Liar, liar, pants on fire – Voting and the 8th Commandment

FROM THE HERMITAGE
By sister alies therese
I read this somewhere … truth without grace is mean, grace without truth is meaningless. Very similar to how Buddhist writer Pema Chodron cites it this way, “Without clarity and honesty, we don’t progress. We just stay stuck in the same vicious cycle. But honesty without kindness makes us feel grim and mean, and pretty soon we start looking like we’ve been sucking on lemons.” (When Things Fall Apart, Heart Advice for Difficult Times, Shambhala Classics, Boston, 2000).
The 8th commandment: you shall not bear false witness against your neighbor. Our CCC 2464 (pages 591-600) reminds us, “The 8th commandment forbids misrepresenting the truth in our relation with others … offenses against the truth expressed by word or deed are a refusal to commit oneself to moral uprightness: they are fundamental infidelities to God and undermine the foundations of the covenant.”
Compendium to CCC

  1. every person is called to sincerity and truthfulness in acting and speaking
  2. the 8th forbids false witness, perjury, and lying … the gravity of which is measured by the truth it deforms, the circumstances, the intentions of the one who lies, and the harm suffered by its victims.
  3. The 8th requires respect for the truth accompanied by the discretion of charity in the field of communication and the imparting of information…
    We have it clearly … in these two sources, indeed in the Scriptures where we are challenged to believe that Jesus is the ‘way, truth, and life’. Yes, you say, but in political campaigns everybody lies in order to get voted in. No one is going to do what they say once they are in office. Really? One way to check that is to listen carefully not only to what they say … but how they say it. CCC 2505 reminds us, “…show oneself true in deeds and words guarding against duplicity, dissimulation and hypocrisy.”
    “Liars are not believed even when they tell the truth.” So says Aesop.
    In an African proverb we hear, “A lie comes back sooner or later.”
    How are you going to decide who has lied? Or maybe just expanded the truth?
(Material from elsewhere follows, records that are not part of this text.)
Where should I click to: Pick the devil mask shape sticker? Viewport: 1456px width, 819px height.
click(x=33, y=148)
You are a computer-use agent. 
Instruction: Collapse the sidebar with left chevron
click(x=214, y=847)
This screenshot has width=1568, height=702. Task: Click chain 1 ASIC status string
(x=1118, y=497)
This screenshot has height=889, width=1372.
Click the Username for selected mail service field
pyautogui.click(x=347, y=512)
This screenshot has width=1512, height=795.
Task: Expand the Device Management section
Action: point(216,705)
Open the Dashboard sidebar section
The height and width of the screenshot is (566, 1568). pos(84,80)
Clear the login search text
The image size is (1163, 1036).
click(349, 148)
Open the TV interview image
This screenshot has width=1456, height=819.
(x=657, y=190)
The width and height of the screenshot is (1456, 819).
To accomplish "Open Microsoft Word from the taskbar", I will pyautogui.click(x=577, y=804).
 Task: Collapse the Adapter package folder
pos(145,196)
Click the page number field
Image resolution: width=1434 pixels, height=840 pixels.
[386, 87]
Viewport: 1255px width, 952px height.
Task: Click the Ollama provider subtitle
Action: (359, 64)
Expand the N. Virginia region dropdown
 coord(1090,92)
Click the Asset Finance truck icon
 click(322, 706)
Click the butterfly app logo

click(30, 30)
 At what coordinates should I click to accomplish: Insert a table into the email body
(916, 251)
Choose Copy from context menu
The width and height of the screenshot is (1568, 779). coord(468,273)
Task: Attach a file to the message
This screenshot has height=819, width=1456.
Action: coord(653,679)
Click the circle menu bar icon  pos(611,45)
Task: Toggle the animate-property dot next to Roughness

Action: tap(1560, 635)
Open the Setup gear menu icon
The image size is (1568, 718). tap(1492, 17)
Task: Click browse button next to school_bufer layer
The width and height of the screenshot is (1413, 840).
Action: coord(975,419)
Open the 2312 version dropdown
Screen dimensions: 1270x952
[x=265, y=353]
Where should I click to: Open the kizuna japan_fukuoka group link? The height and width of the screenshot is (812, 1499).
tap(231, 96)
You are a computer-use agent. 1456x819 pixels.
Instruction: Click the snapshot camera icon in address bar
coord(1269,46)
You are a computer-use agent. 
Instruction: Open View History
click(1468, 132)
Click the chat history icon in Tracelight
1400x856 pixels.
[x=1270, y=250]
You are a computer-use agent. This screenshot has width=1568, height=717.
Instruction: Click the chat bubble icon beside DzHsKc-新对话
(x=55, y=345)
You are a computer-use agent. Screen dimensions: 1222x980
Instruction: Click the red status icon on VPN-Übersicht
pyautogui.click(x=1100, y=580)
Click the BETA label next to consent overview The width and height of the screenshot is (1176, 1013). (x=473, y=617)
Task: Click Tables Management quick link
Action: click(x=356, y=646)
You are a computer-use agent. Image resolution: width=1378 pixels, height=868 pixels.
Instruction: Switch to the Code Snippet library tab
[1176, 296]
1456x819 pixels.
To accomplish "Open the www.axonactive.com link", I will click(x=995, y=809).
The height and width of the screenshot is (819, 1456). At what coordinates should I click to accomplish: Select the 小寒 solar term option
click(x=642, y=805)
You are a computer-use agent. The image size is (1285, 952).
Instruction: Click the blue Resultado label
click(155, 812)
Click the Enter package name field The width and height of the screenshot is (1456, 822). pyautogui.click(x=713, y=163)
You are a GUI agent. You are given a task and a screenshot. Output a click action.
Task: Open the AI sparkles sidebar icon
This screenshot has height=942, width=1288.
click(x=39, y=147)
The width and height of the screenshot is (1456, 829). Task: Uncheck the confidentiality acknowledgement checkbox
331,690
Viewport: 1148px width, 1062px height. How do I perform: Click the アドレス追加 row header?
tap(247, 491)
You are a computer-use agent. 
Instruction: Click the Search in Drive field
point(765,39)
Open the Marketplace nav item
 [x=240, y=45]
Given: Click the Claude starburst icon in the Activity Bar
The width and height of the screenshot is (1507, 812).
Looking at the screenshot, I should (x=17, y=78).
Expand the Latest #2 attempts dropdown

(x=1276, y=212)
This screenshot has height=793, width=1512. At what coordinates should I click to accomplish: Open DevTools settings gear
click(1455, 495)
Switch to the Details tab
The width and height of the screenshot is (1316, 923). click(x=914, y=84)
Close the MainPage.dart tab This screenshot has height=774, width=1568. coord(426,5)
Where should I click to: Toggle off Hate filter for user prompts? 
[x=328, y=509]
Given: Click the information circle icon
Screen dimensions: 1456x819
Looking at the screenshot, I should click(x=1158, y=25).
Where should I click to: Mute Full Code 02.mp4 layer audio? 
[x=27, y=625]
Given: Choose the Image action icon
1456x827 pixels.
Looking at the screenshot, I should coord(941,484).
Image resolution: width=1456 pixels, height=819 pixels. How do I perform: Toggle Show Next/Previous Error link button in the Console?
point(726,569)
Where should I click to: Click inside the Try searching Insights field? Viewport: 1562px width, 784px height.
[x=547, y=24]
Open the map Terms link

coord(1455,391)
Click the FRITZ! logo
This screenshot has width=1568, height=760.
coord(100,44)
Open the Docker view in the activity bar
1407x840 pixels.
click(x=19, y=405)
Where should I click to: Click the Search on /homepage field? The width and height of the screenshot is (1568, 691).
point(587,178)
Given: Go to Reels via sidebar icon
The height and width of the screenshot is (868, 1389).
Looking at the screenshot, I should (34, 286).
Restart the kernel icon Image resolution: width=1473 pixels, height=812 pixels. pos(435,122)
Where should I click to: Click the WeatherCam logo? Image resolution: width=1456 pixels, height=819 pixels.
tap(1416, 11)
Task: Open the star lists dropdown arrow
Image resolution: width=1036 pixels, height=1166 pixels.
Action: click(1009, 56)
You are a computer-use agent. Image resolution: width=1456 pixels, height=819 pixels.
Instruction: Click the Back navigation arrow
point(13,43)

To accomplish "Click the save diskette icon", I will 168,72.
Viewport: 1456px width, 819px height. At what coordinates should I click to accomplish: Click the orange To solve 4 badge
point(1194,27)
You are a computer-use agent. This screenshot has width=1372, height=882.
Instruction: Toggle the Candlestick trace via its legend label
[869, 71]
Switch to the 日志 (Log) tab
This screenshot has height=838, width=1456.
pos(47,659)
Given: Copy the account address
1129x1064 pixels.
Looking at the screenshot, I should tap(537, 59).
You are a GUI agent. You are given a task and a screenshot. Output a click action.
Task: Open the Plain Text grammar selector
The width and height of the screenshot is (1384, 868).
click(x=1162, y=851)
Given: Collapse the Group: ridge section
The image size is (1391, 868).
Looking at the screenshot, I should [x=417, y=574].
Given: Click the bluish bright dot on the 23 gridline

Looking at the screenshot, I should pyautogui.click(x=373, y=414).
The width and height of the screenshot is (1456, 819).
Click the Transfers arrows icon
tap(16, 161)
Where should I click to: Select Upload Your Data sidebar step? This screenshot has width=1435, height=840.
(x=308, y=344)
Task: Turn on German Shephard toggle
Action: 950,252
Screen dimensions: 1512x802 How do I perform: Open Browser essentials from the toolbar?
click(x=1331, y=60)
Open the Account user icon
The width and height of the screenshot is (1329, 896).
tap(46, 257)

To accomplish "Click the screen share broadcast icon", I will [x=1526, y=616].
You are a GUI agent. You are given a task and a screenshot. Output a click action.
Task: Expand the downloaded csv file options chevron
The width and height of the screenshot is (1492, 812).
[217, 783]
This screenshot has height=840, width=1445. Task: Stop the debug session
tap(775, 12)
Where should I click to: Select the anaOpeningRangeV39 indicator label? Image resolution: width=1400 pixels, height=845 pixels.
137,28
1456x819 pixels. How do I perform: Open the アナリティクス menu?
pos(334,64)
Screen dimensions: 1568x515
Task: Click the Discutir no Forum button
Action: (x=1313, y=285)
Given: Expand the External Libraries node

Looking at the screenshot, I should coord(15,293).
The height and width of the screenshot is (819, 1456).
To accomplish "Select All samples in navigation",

CCC 2489: “Charity and respect for the truth should dictate the response to every request for information or communication. The good and safety of others, respect for privacy, and the common good are sufficient reasons …” What are the offenses against truth? Well, begin with false witness and perjury. Move on to respect for the reputation of another, rash judgment, detraction (tells another’s faults), and calumny. CCC 2480 goes on to say, “Every word or attitude which by flattery, adulation, or complaisance, encourages and confirms another in malicious and perverse conduct.” What about those lies?
    US author Bertrand Brinley says, “That’s one of the troubles with a lie. You’ve got to keep adding to it to make it believable.”
    “A good many lies, there are at least two sides to them and you can take a point of view. But this was a flat lie. You couldn’t get around it”. Joseph Krumgold, US author, in Onion John.
    St. Augustine, “A lie consists in speaking a falsehood with the intention of deceiving.” Is that the game of politics…deception? Or is there some responsibility for candidates to tell the truth and leave it up to the voter to select? Who will serve the people? Who will govern? To lie is to purposefully lead a neighbor into error … failures of justice and charity, to allow others to become unsafe. In Elfsong by Ann Turner, a US author, “Elves cannot lie. A lie stinks on our skin, like rotten meat. Anyone can smell it.”
    What is stinky around this election? As citizens, we have to find it and then decide. I appreciate FDR, past President, who remarked on a radio show in 1939, “repetition does not transform a lie into truth.” It’s that old story … even if you sit in your garage by the hour … it does not make you a car!
    Finally, Peterson (The Message, 2003), “Summing it all up, friends, I’d say you do best by filling your minds and meditating on things true, noble, reputable, authentic, compelling, gracious – the best, not the worst; the beautiful, not the ugly; things to praise, not things to curse, … God who makes everything work together, will work you into His most excellent harmonies.” (Phil 2:8-9)
    DO VOTE.

(Sister alies therese is a canonically vowed hermit with days formed around prayer and writing.)